Whether you plan to do a roofing job yourself or just want to have an idea of how much materials should cost for a job, being able to do the estimations yourself is important. It will help you avoid wasting materials and give you peace of mind that only the right amount of materials are being purchased for a job.

When it comes to the estimations, you will primarily rely on determining the area of your roof in question, then using the square footage to calculate the materials needed. Aside from the overall size, flashing and unique aspects will also need to be calculated, which you can learn more about below.

Estimating Shingles

Shingles are a common roofing choice with the benefits of being affordable and lasting quite a long time. Moreover, the material is not difficult to estimate, only requiring you to determine the square footage of the roof and calculate down to the shingles needed from there. After that, you just need to calculate a bit more for potential waste.

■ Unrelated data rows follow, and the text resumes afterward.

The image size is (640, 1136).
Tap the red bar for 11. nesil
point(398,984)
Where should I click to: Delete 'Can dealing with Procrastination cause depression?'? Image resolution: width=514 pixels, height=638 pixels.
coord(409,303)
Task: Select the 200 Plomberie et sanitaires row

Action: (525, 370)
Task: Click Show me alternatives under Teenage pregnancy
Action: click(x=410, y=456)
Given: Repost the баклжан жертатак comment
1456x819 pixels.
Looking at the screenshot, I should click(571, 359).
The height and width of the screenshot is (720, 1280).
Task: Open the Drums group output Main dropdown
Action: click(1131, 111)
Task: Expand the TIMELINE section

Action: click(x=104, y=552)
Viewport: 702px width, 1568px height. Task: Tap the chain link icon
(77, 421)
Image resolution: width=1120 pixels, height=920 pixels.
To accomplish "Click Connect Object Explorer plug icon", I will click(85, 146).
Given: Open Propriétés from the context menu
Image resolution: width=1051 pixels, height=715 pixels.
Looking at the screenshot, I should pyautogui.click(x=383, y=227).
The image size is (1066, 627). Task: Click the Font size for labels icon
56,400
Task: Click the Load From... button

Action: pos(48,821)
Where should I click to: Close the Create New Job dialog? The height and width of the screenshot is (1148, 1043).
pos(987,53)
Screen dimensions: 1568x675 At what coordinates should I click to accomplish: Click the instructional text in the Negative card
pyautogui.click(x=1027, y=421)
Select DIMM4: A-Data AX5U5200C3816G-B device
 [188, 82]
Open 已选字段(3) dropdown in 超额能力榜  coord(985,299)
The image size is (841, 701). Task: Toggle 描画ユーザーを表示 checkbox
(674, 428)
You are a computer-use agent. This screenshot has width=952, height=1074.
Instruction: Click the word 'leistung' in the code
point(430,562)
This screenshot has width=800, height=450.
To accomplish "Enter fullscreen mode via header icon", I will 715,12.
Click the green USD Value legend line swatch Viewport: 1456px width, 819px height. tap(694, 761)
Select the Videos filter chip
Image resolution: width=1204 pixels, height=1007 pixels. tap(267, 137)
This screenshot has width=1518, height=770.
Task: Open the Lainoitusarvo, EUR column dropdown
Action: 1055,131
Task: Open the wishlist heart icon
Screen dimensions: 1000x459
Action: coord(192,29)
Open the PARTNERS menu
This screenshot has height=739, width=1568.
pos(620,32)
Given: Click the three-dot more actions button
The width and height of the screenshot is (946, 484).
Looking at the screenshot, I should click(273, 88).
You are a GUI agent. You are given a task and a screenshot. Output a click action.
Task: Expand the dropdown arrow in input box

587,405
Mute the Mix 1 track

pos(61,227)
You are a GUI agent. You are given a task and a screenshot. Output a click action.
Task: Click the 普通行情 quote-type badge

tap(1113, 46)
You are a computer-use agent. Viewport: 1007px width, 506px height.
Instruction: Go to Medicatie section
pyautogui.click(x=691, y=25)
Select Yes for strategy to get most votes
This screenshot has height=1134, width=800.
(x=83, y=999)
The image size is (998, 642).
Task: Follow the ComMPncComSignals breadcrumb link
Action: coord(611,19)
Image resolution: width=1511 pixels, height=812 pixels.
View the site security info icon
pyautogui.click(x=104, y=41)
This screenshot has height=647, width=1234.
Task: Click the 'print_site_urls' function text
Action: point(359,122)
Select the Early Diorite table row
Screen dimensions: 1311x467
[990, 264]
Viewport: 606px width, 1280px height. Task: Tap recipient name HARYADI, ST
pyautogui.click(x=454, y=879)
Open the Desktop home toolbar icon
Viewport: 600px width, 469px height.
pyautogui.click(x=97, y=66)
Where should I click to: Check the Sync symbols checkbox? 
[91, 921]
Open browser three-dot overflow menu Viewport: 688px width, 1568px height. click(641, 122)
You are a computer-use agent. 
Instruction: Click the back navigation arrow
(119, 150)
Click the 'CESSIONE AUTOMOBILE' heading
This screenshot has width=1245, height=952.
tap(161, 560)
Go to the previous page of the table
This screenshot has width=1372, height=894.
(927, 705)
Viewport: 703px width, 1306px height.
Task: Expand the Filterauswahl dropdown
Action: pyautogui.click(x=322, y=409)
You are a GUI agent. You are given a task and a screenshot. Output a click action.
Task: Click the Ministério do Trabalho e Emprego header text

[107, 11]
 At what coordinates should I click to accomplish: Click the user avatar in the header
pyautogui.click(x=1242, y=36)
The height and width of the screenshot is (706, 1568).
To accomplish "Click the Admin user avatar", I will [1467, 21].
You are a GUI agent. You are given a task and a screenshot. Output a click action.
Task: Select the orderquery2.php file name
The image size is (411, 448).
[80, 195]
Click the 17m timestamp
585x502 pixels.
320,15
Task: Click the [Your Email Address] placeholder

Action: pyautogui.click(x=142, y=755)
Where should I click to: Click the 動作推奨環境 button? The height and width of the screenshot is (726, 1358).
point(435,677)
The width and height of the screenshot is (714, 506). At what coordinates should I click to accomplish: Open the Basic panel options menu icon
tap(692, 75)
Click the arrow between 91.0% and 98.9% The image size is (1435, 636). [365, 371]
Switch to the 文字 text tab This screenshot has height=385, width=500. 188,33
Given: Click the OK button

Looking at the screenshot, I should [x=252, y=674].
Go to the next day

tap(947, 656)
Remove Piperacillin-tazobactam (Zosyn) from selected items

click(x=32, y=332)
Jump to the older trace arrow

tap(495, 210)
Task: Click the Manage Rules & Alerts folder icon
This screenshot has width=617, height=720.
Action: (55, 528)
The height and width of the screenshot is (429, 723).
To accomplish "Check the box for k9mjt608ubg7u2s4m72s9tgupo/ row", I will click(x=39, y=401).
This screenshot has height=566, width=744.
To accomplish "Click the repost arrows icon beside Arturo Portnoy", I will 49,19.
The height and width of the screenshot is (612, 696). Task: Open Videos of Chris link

Determine the Square Footage

Determining the square footage of your roof can be as simple or difficult as you make it. Some roofs are complex, but so long as you break everything into manageable geometric sections, things become much easier. At that point, you just need to get the length and width of each section.

Once you have the length and width of a section, proceed to multiply them together to get the square footage of that section. After that, do the same for all sections before adding them together to get the overall square footage of your roof.

Simple gable roofs are easy to deal with, only requiring you to measure and sum the two planes of the roof. However, if there are more complicated elements, such as dormers and hips, you will need to determine the square footage for them as well.

The pitch also needs to be taken into account when you are determining the square footage since it causes the square footage of the roof to be different from that of the house. For instance, an asphalt shingle roof with a pitch of 12/12 can end up being twice as expensive as one with a pitch of 4/12.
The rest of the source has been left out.